• What you are asked to do
Which of the lines below contain the string "icon"? Copy each of those lines in full.

[Stored entries]
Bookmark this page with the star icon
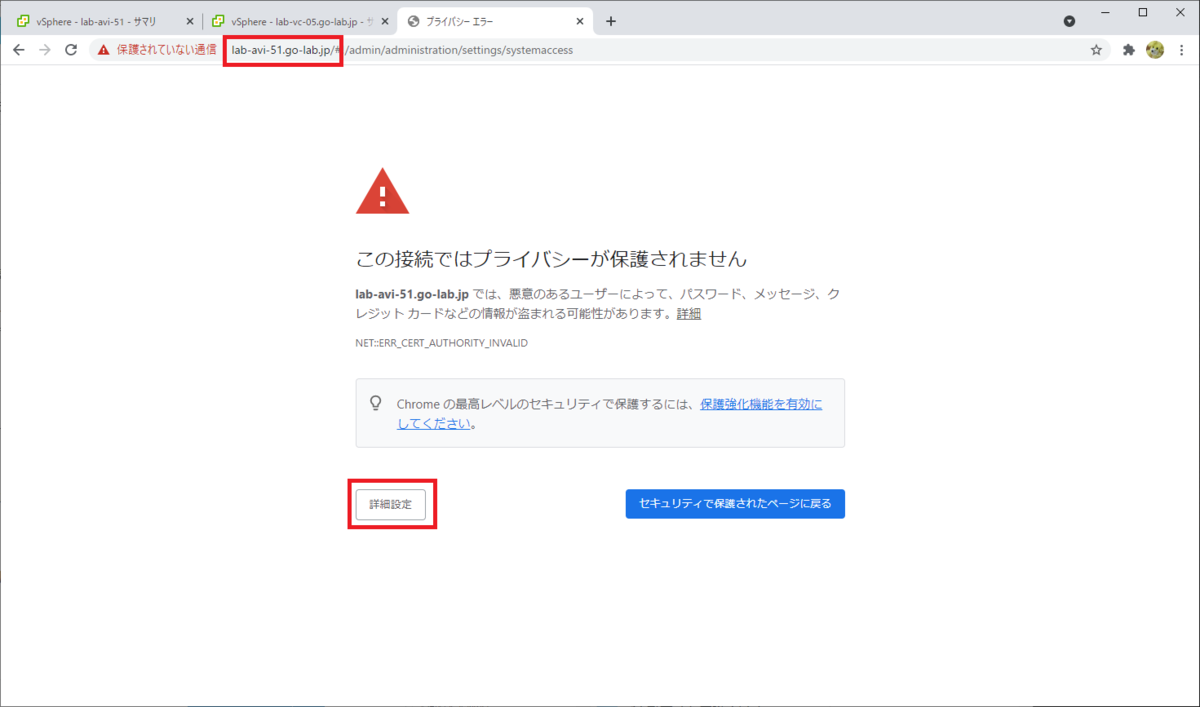Image resolution: width=1200 pixels, height=707 pixels. tap(1096, 49)
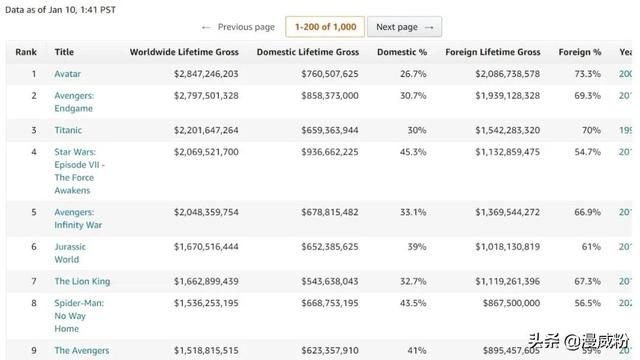Sort by Title column header
This screenshot has width=640, height=360.
pos(64,52)
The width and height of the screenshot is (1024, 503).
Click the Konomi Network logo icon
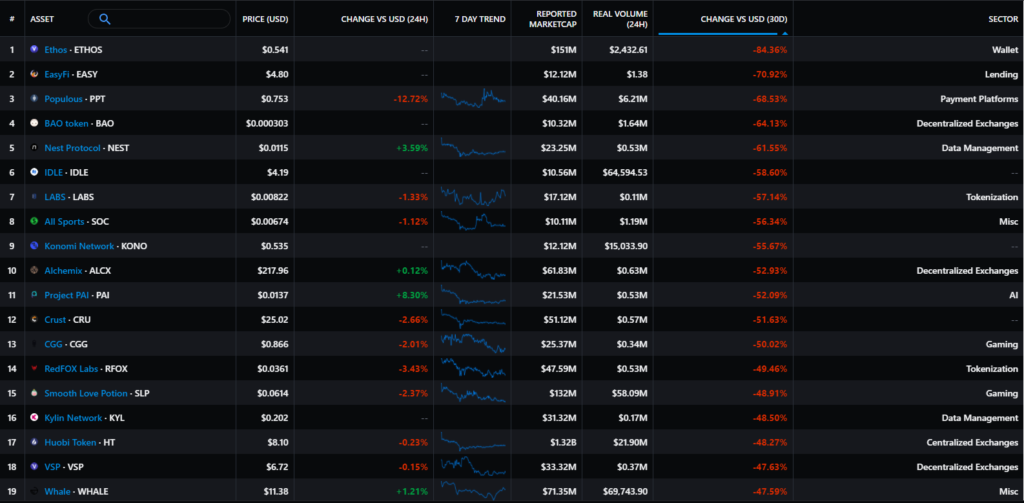(34, 246)
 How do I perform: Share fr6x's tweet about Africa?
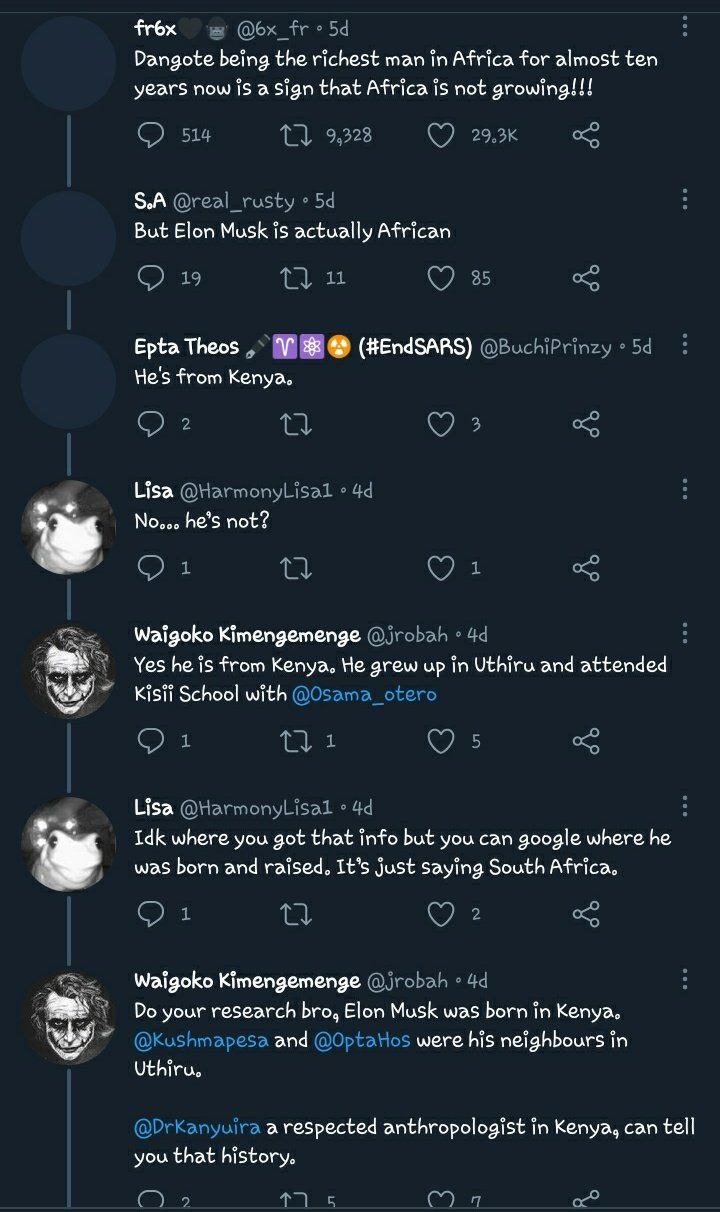586,134
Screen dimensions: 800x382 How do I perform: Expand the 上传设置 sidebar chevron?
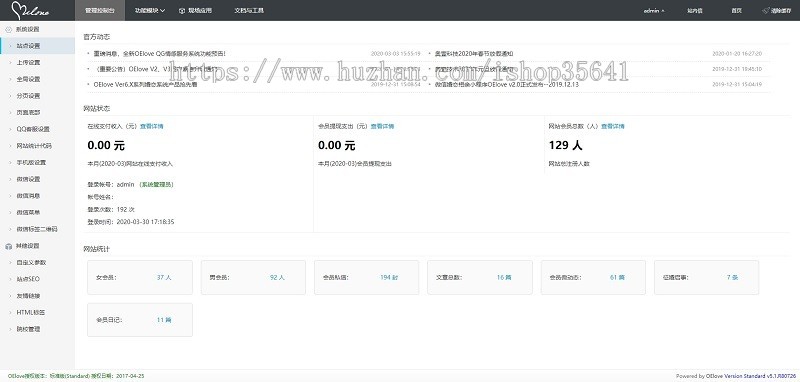coord(10,63)
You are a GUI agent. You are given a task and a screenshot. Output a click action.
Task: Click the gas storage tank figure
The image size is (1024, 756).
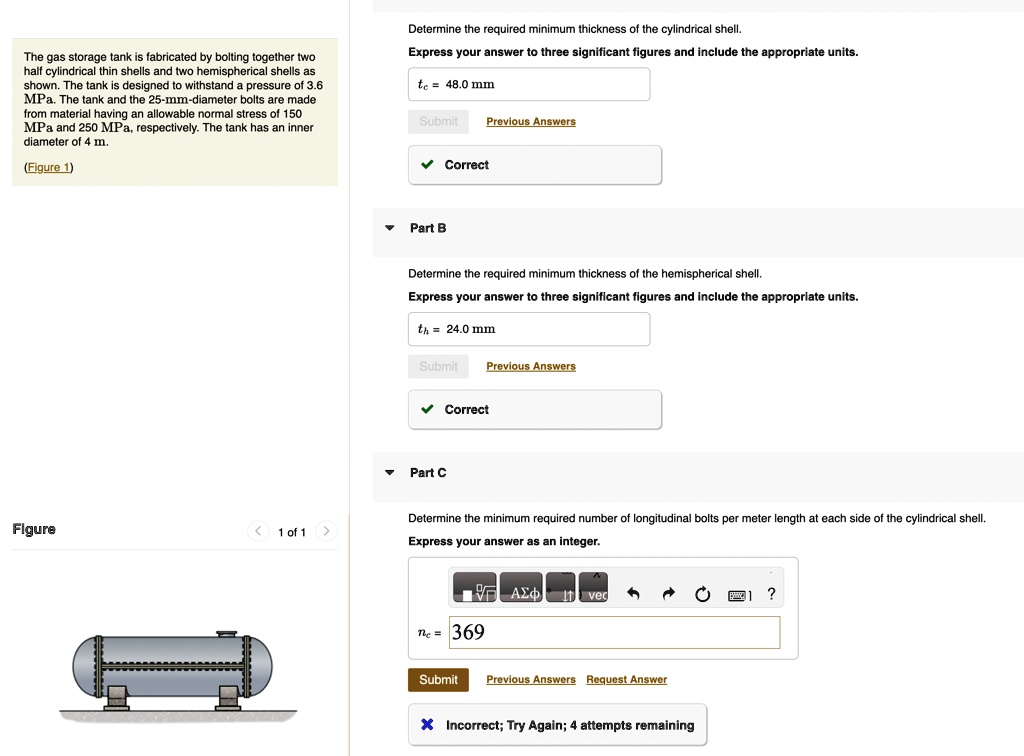(173, 668)
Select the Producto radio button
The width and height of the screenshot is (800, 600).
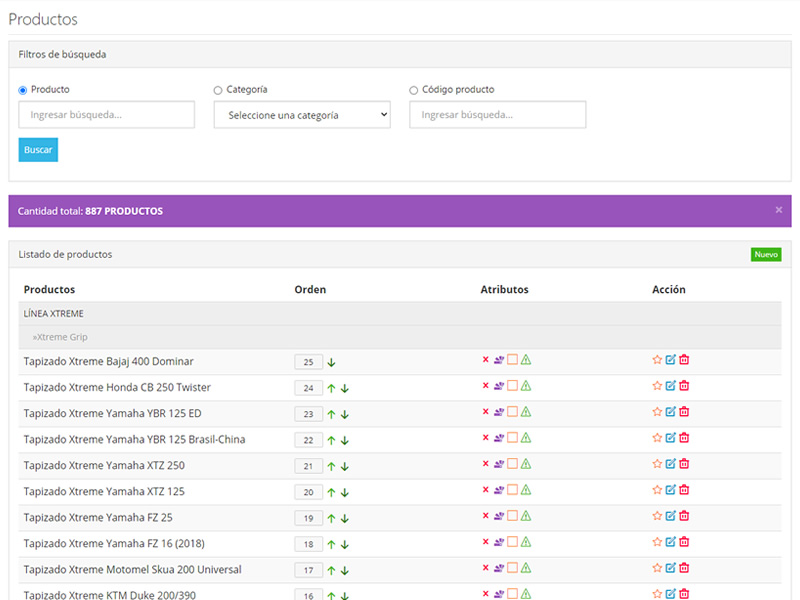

• Exercise response
Bookmark this page with the star icon
Click the Konomi Network logo icon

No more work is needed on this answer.